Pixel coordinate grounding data
________________

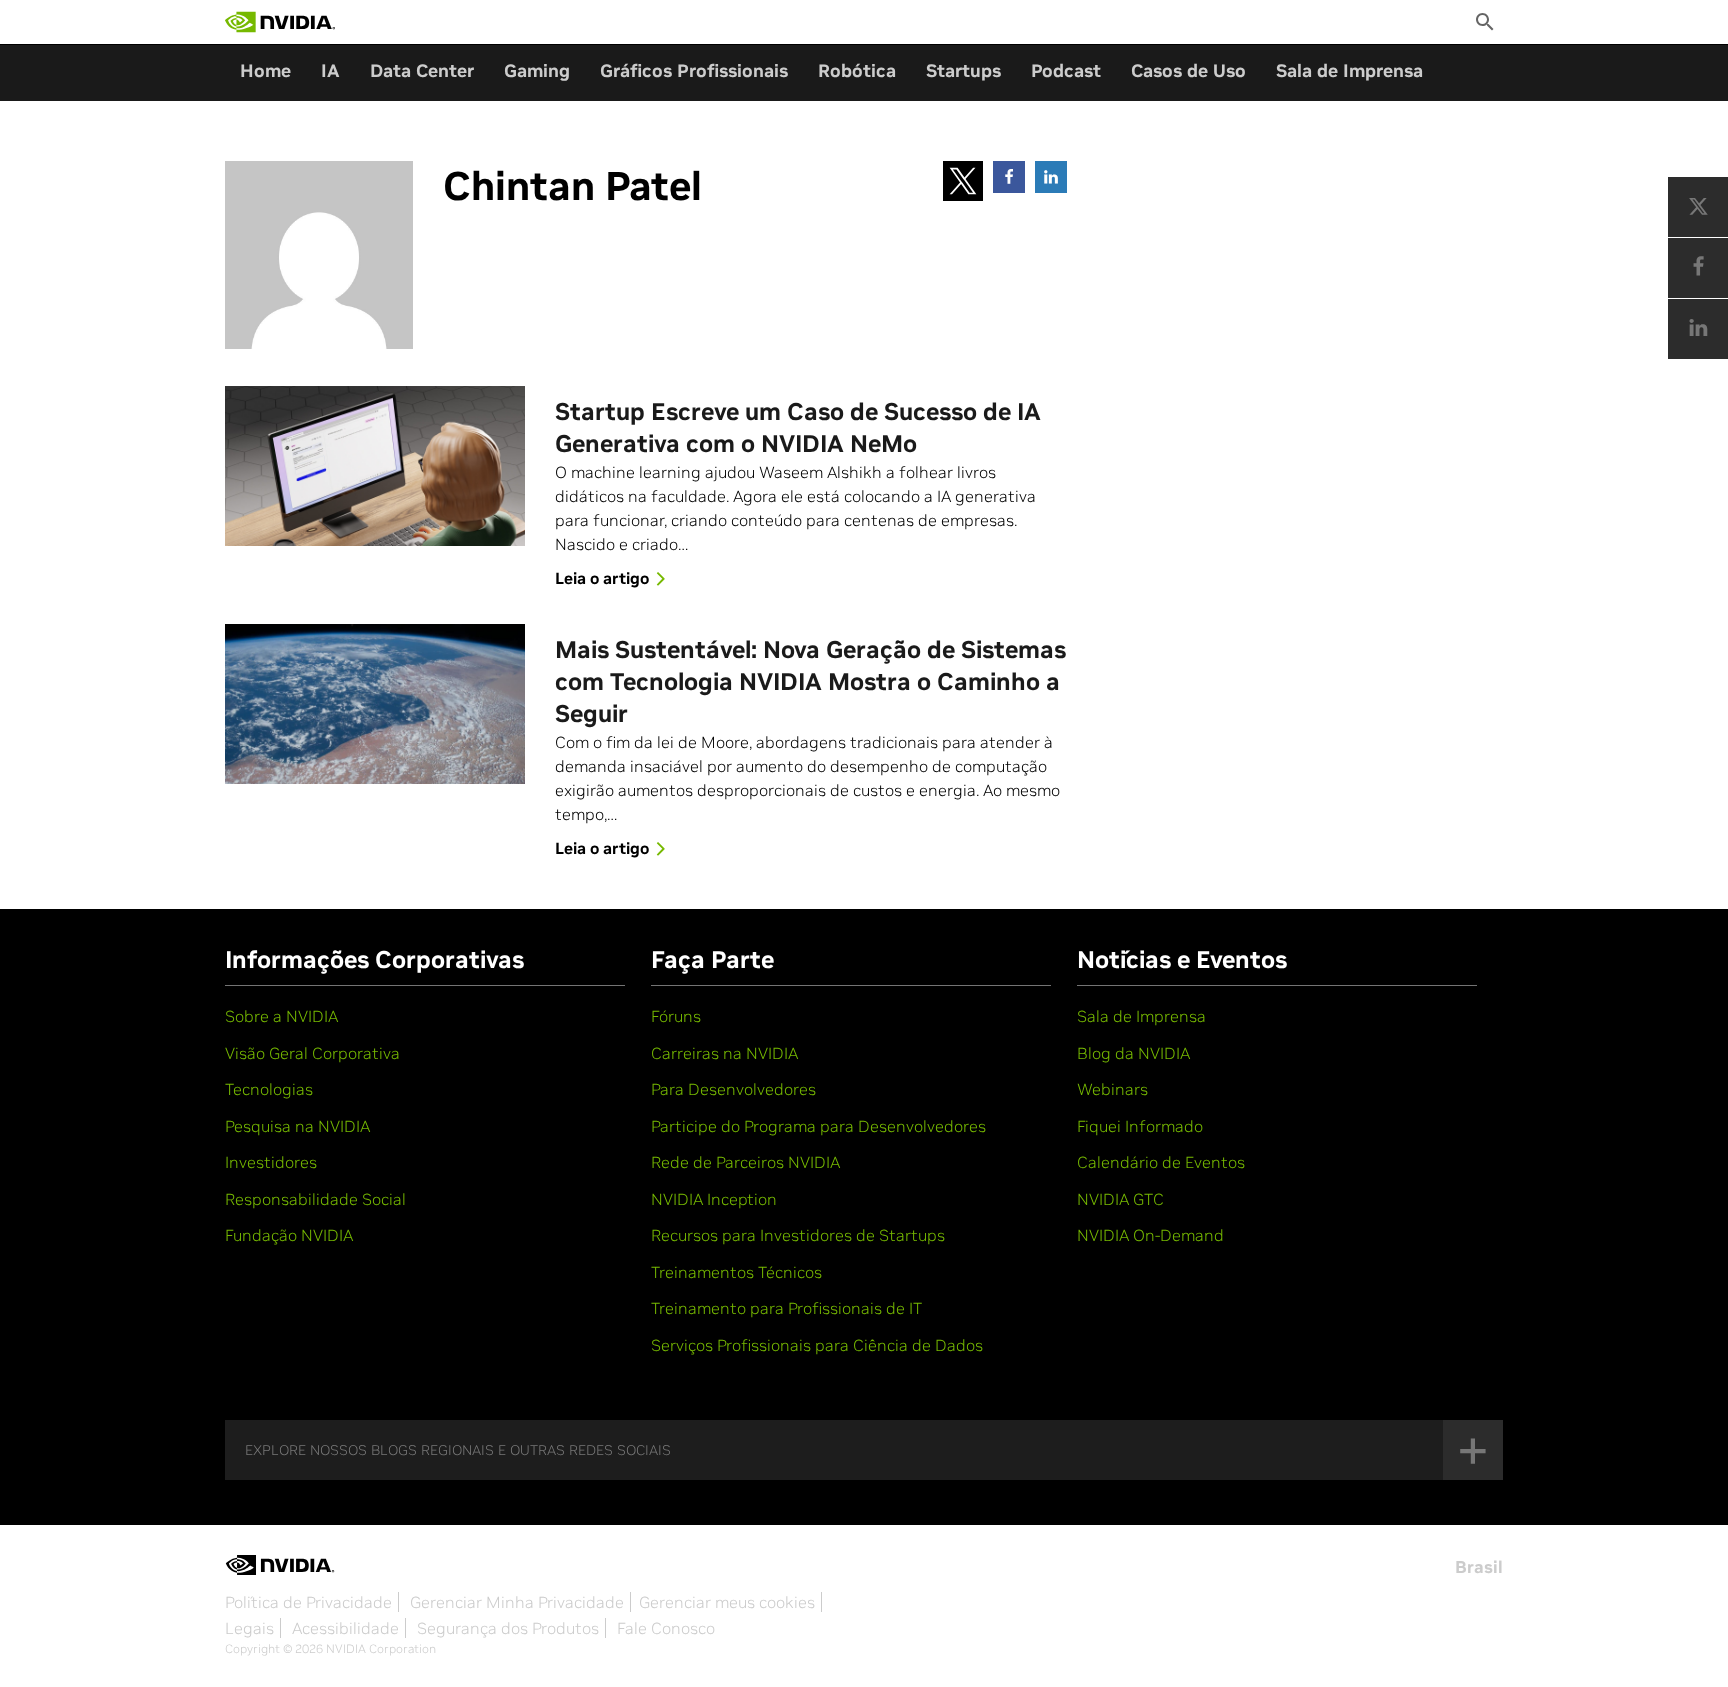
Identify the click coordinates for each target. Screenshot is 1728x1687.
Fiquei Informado (1140, 1126)
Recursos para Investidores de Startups (798, 1235)
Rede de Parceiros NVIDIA (745, 1162)
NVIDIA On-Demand (1150, 1235)
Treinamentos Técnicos (736, 1272)
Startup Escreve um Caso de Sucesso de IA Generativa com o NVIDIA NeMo (798, 427)
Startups (963, 70)
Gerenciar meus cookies (727, 1602)
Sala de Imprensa (1349, 70)
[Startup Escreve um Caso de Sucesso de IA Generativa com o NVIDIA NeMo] (375, 466)
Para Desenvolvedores (733, 1089)
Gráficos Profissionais (694, 70)
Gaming (537, 70)
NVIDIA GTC (1120, 1199)
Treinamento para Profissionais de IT (786, 1308)
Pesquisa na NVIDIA (297, 1126)
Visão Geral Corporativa (312, 1053)
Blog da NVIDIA (1133, 1053)
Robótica (857, 70)
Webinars (1112, 1089)
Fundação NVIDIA (289, 1235)
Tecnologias (269, 1089)
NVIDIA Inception (714, 1199)
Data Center (422, 70)
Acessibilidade (345, 1628)
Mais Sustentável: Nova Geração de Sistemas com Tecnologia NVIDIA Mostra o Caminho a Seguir (810, 681)
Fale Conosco (666, 1628)
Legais (249, 1628)
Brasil (1479, 1567)
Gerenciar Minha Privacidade (517, 1602)
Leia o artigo (602, 578)
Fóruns (676, 1016)
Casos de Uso (1188, 70)
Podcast (1066, 70)
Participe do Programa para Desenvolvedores (818, 1126)
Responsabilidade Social (315, 1199)
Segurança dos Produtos (508, 1628)
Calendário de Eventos (1161, 1162)
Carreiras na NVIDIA (724, 1053)
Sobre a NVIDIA (281, 1016)
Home (265, 70)
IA (330, 70)
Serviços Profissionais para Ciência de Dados (817, 1345)
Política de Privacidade (308, 1602)
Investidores (271, 1162)
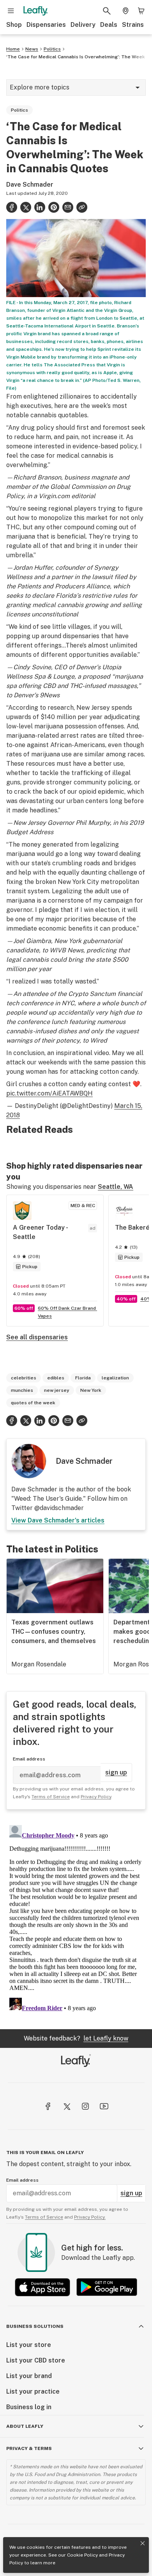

________________

* _What this task involves_:
When an image appears in the data, skip it and output the rest exactly.

* _Result_:
Identify the click coordinates for each target. Screenshot is 1728x1687.
Fiquei Informado (1140, 1126)
Recursos para Investidores de Startups (798, 1235)
Rede de Parceiros NVIDIA (745, 1162)
NVIDIA On-Demand (1150, 1235)
Treinamentos Técnicos (736, 1272)
Startup Escreve um Caso de Sucesso de IA Generativa com o NVIDIA NeMo (798, 427)
Startups (963, 70)
Gerenciar meus cookies (727, 1602)
Sala de Imprensa (1349, 70)
[Startup Escreve um Caso de Sucesso de IA Generativa com o NVIDIA NeMo] (375, 466)
Para Desenvolvedores (733, 1089)
Gráficos Profissionais (694, 70)
Gaming (537, 70)
NVIDIA GTC (1120, 1199)
Treinamento para Profissionais de IT (786, 1308)
Pesquisa na NVIDIA (297, 1126)
Visão Geral Corporativa (312, 1053)
Blog da NVIDIA (1133, 1053)
Robótica (857, 70)
Webinars (1112, 1089)
Fundação NVIDIA (289, 1235)
Tecnologias (269, 1089)
NVIDIA Inception (714, 1199)
Data Center (422, 70)
Acessibilidade (345, 1628)
Mais Sustentável: Nova Geração de Sistemas com Tecnologia NVIDIA Mostra o Caminho a Seguir (810, 681)
Fale Conosco (666, 1628)
Legais (249, 1628)
Brasil (1479, 1567)
Gerenciar Minha Privacidade (517, 1602)
Leia o artigo (602, 578)
Fóruns (676, 1016)
Casos de Uso (1188, 70)
Podcast (1066, 70)
Participe do Programa para Desenvolvedores (818, 1126)
Responsabilidade Social (315, 1199)
Segurança dos Produtos (508, 1628)
Calendário de Eventos (1161, 1162)
Carreiras na NVIDIA (724, 1053)
Sobre a NVIDIA (281, 1016)
Home (265, 70)
IA (330, 70)
Serviços Profissionais para Ciência de Dados (817, 1345)
Política de Privacidade (308, 1602)
Investidores (271, 1162)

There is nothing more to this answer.